[begin DATASET]

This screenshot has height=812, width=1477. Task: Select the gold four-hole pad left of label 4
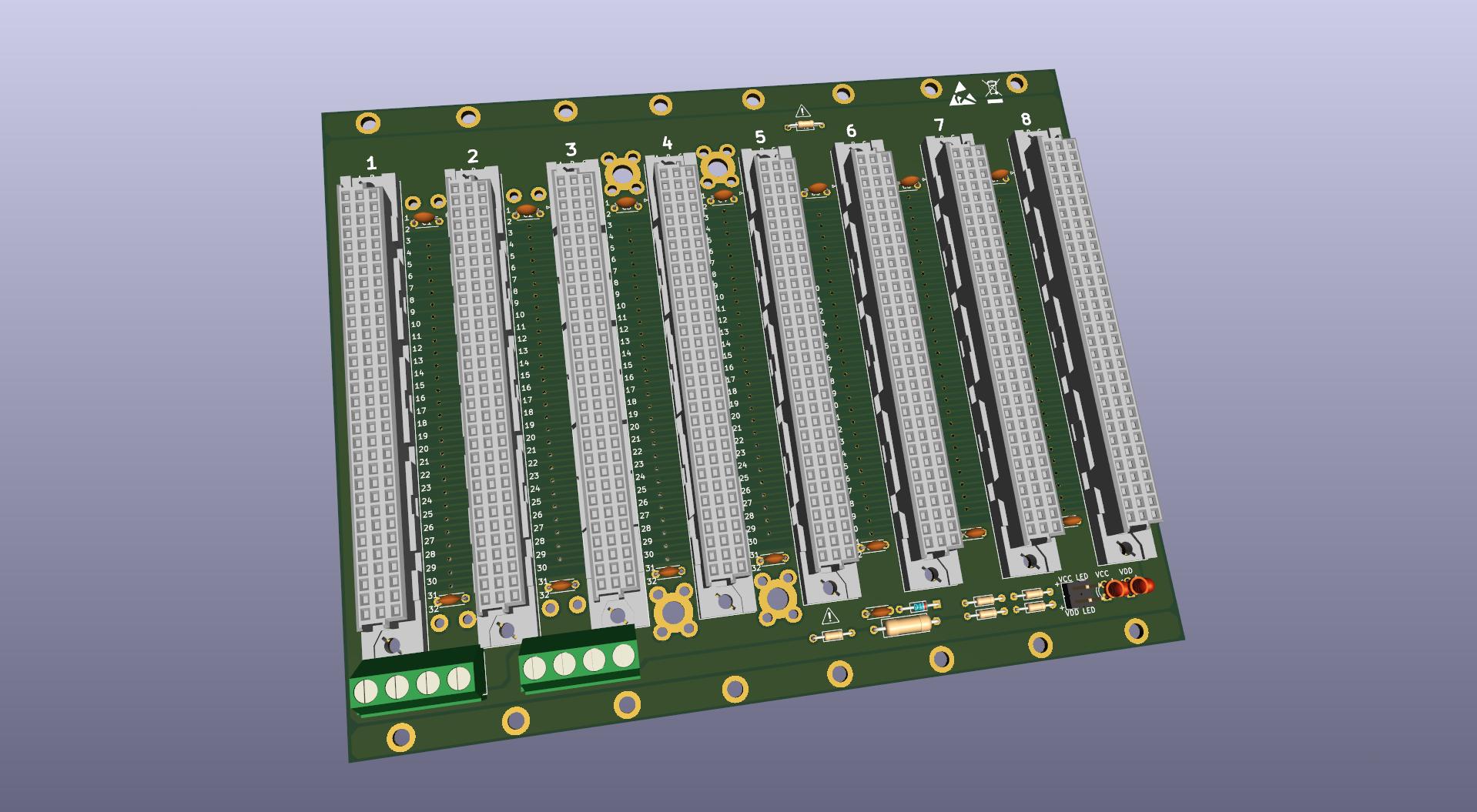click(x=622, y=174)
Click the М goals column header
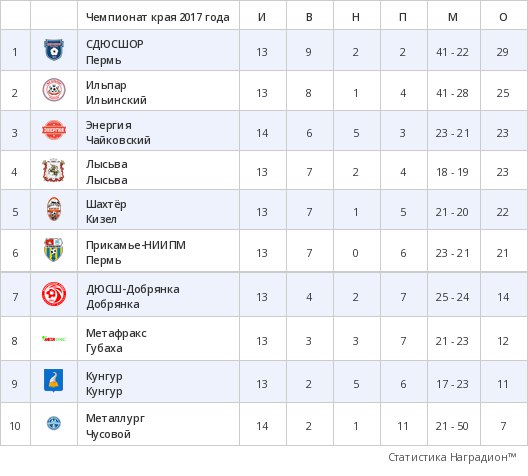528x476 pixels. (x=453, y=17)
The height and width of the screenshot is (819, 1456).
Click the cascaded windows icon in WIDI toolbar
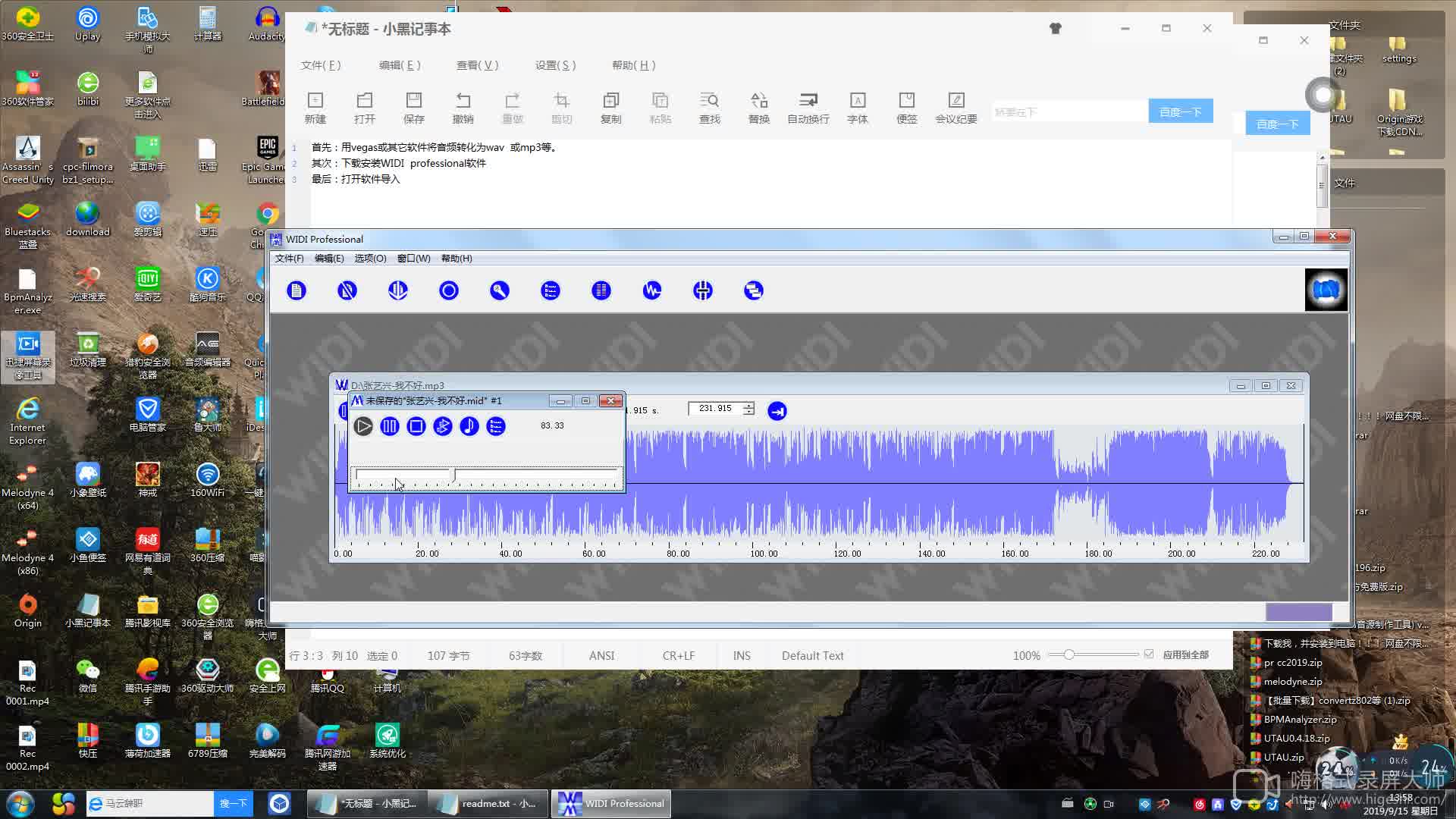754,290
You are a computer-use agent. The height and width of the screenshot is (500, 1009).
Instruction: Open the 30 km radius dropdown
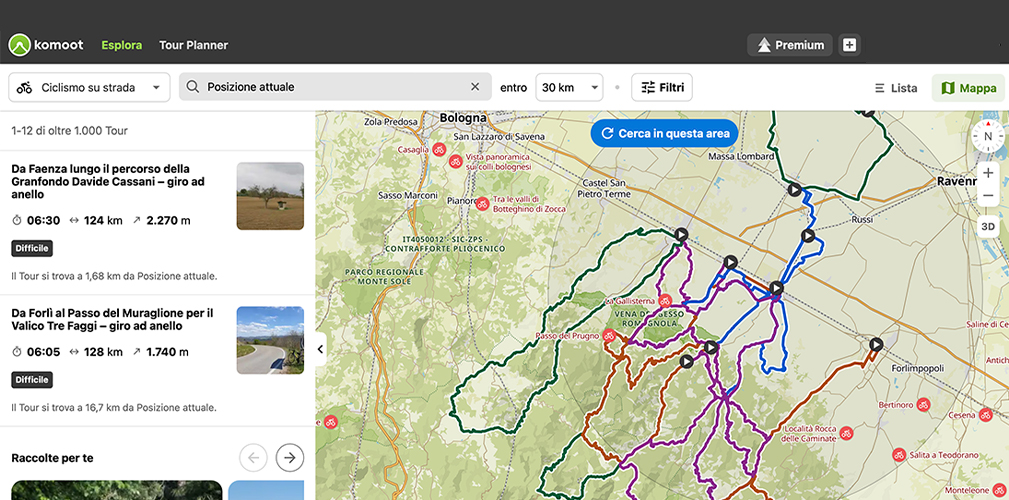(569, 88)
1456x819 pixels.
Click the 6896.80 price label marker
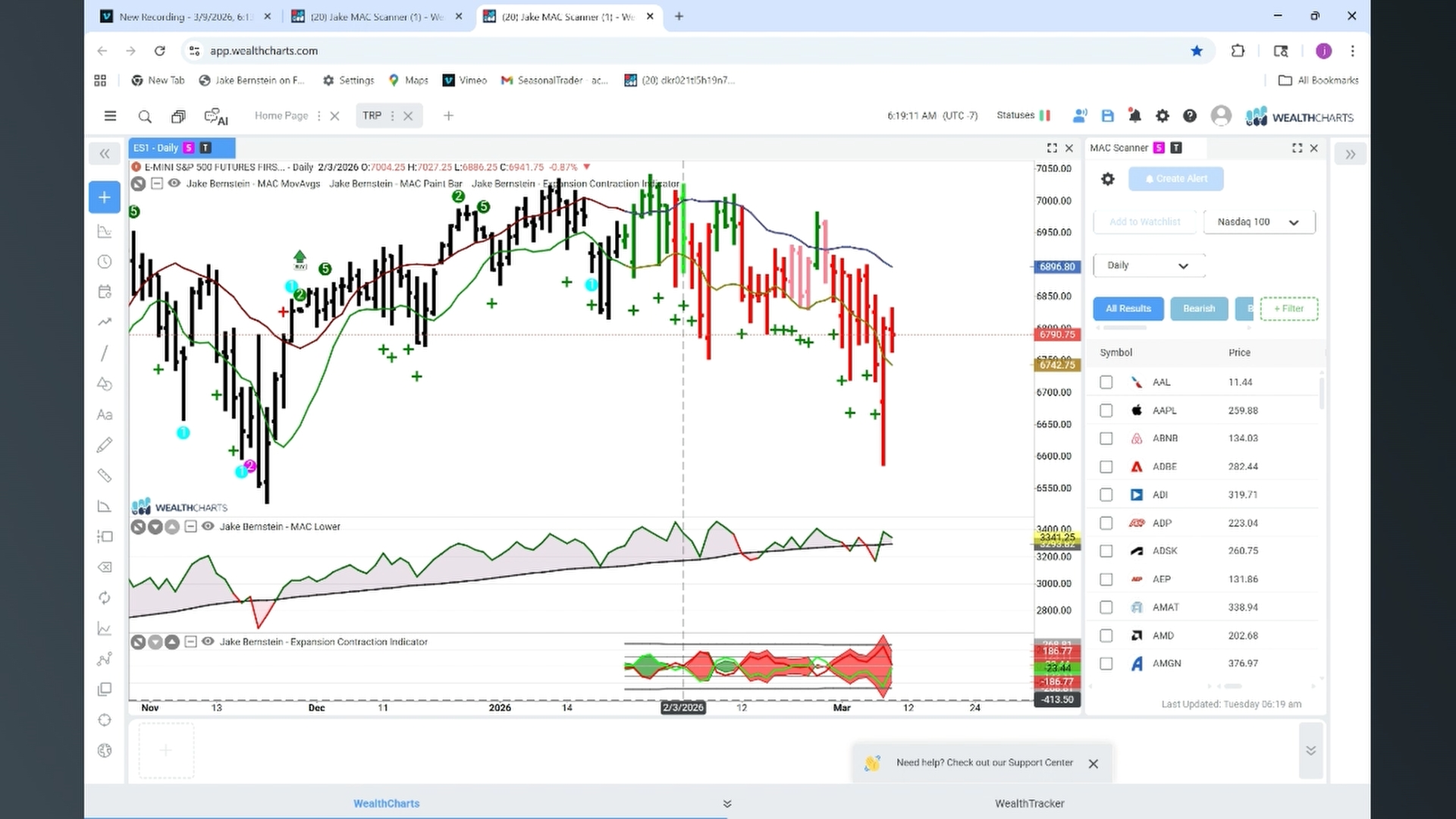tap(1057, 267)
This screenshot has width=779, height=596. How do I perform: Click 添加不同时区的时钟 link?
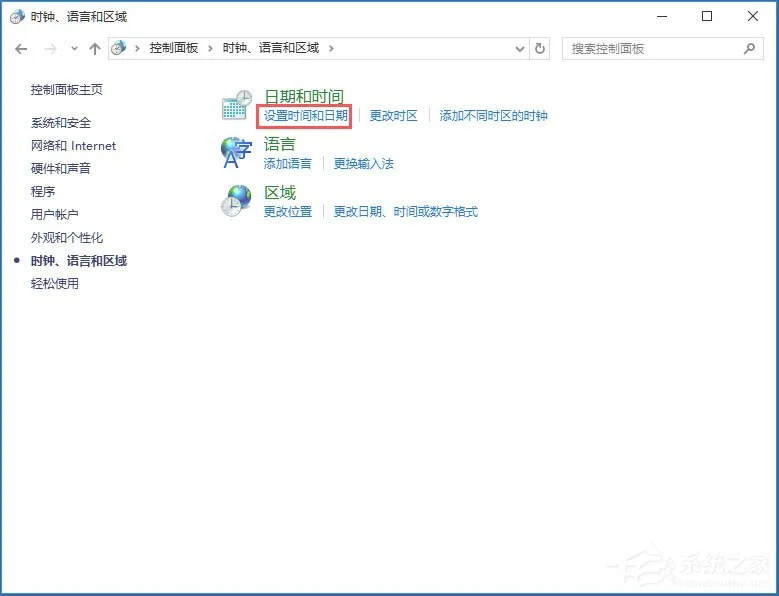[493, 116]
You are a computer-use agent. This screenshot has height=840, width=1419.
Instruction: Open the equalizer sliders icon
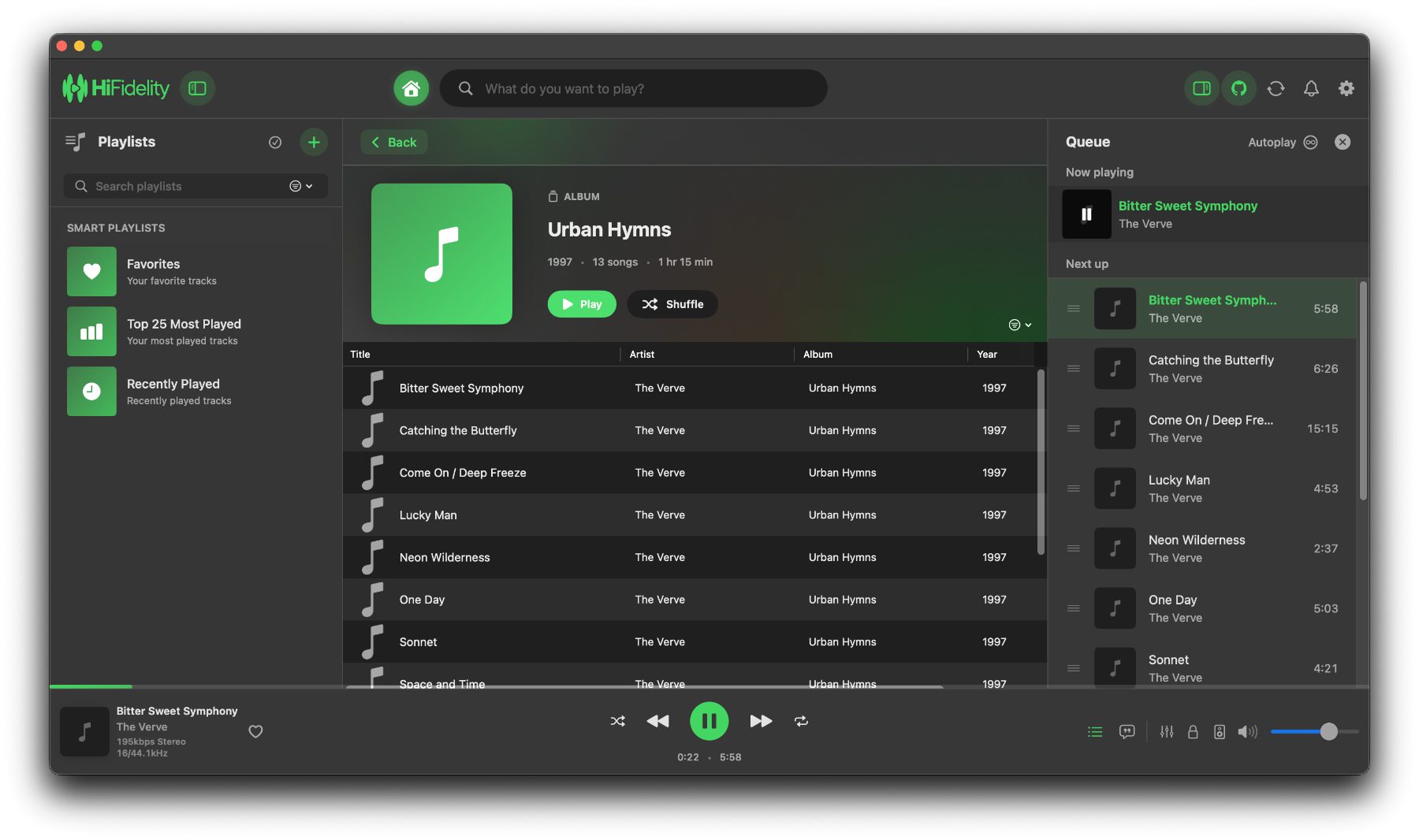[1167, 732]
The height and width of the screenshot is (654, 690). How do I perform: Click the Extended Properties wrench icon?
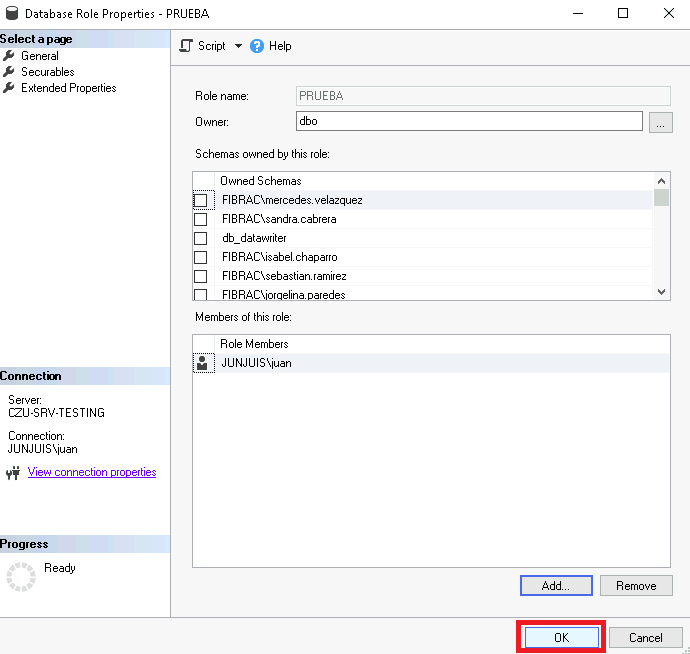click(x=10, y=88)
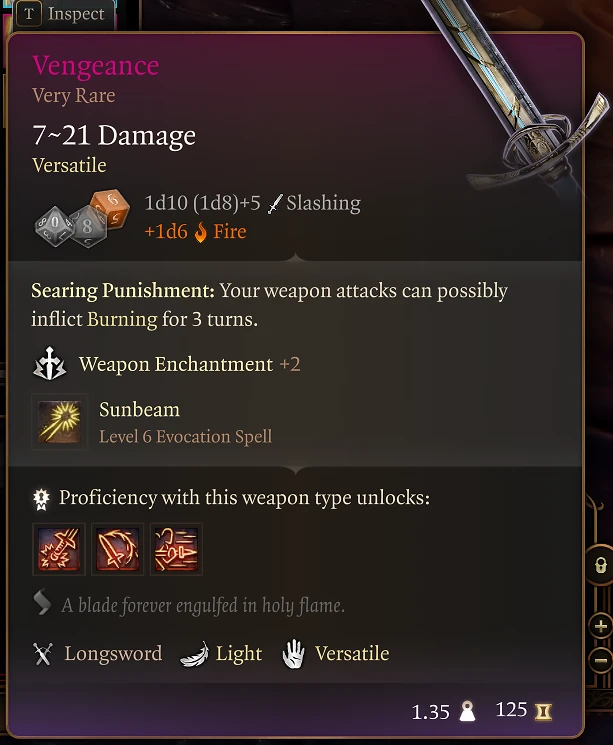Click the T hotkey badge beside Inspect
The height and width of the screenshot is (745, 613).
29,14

[end DATASET]

TASK DIRECTIONS
Can you copy all of the lines above word for word, leaving the pictures out?

FULL SOLUTION
This screenshot has height=812, width=1477. Task: Select the gold four-hole pad left of label 4
click(x=622, y=174)
Click the М goals column header
528x476 pixels. (x=453, y=17)
The height and width of the screenshot is (819, 1456).
Click the cascaded windows icon in WIDI toolbar
754,290
You are a computer-use agent. The height and width of the screenshot is (500, 1009).
Instruction: Open the 30 km radius dropdown
(569, 88)
1456x819 pixels.
Click the 6896.80 price label marker
tap(1057, 267)
This screenshot has width=779, height=596. How do I perform: Click 添加不同时区的时钟 link?
[493, 116]
You are a computer-use agent. This screenshot has height=840, width=1419.
Instruction: Open the equalizer sliders icon
[1167, 732]
The height and width of the screenshot is (654, 690). How do I perform: Click the Extended Properties wrench icon?
click(x=10, y=88)
Click the T hotkey badge beside Inspect
The height and width of the screenshot is (745, 613).
29,14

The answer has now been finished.